For more than a few months now I have been going through a tough time spurred by a rising river of unwanted, uncontrollable change. I was expecting some change, but it came in greater number, speed, and force than I had prepared for. It spilled out of the river banks and wiped away the sandbags I had stacked around certain areas of my life. Nothing was protected. All I could do was stand there and watch it pour over me and around me and watch it carry everything in every area my life away with it. There has been nothing that hasn’t been affected. I haven’t really talked about it with anyone at any length and prayer bounces off the ceiling. Writer’s block has taken full root (this entry is one of maybe three things I’ve written in months). I put up a barricade by freezing myself from feeling anything or reacting to anything, relegating myself to a sort of half-life:  there physically but not emotionally.

Then last week, something sort of happened.  I continued to be deluged by unexpected blows and watching myself not responding. Maybe it was a “last straw” type of thing but when I received one certain piece of news I sunk down into the chair I was sitting in and thought to myself, “But I don’t want to be an empty shell person.” When you stop fighting all the changes, but not in a let’s-figure-this-out-and-move-on kind of way, then you allow the changes to beat you up and toss you emotionally and spiritually into nothingness. I’ve seen people like that. They’ve resigned themselves to victim status and accept whatever is thrown their way, thinking it is what they deserve, too worn out to hope for anything more. Their lights go out.

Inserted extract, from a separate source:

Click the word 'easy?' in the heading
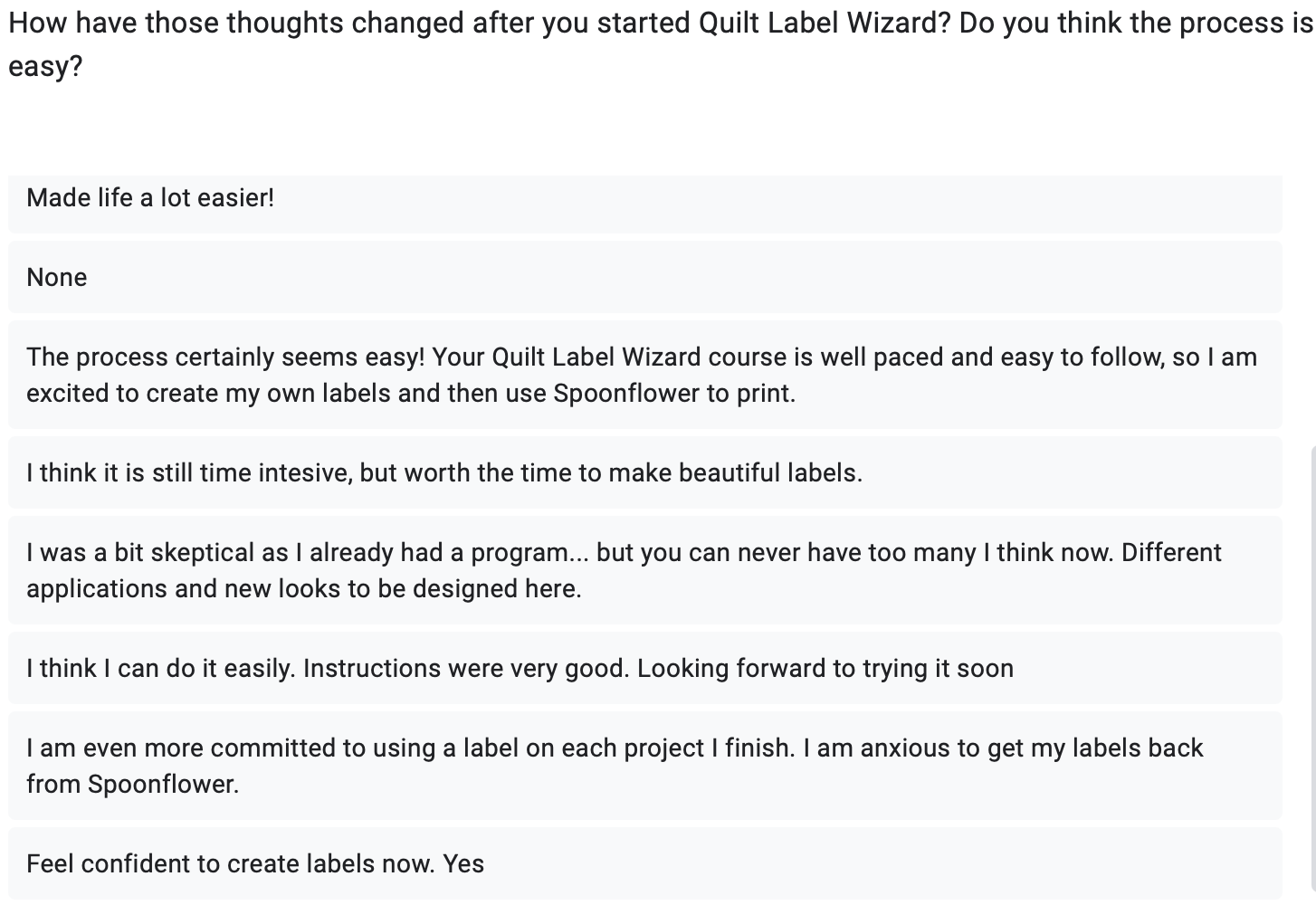Viewport: 1316px width, 905px height. (x=45, y=65)
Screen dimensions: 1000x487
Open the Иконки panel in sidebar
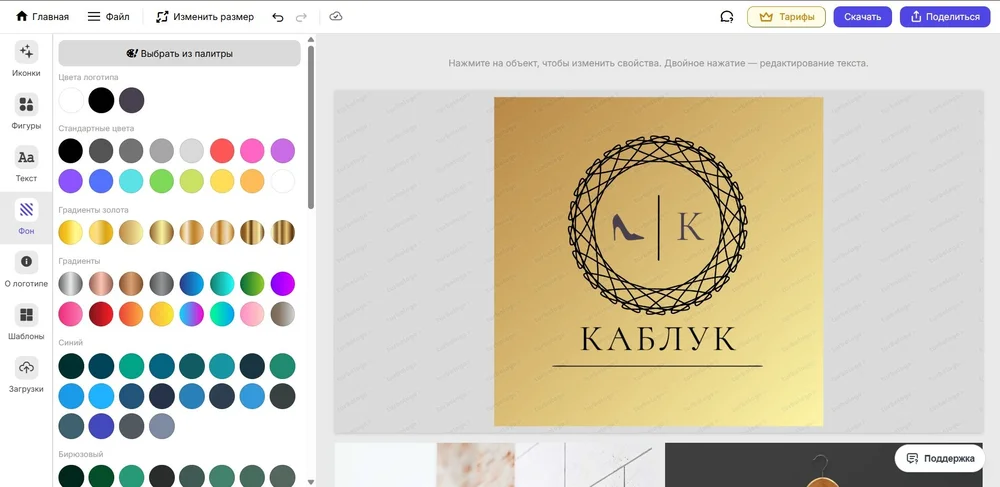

And they never recover. I said, out loud, “I don’t want to be like that. I want to recover. I don’t want other people to face that, I want to help them recover before it’s too late.” And a little spark was lit. 

It wasn’t a blinding revelation, there was no instant transformation.  I still feel very deflated.  But there is a spark.  A lot of tears have blurred my eyes as I’ve written this entry. I don’t know exactly what’s going to happen from here. I don’t know if Burn Bright will change (or even continue) as a blog or business. I don’t know where I’ll be living or working or worshipping or people I’ll hang out with, or activities I’ll participate in this coming year. But rather than roll up in a frozen ball and be tossed in the waves as the changes continue, I’m going to try to thaw, stretch out, bodysurf, and ride them to whatever shore they are taking me.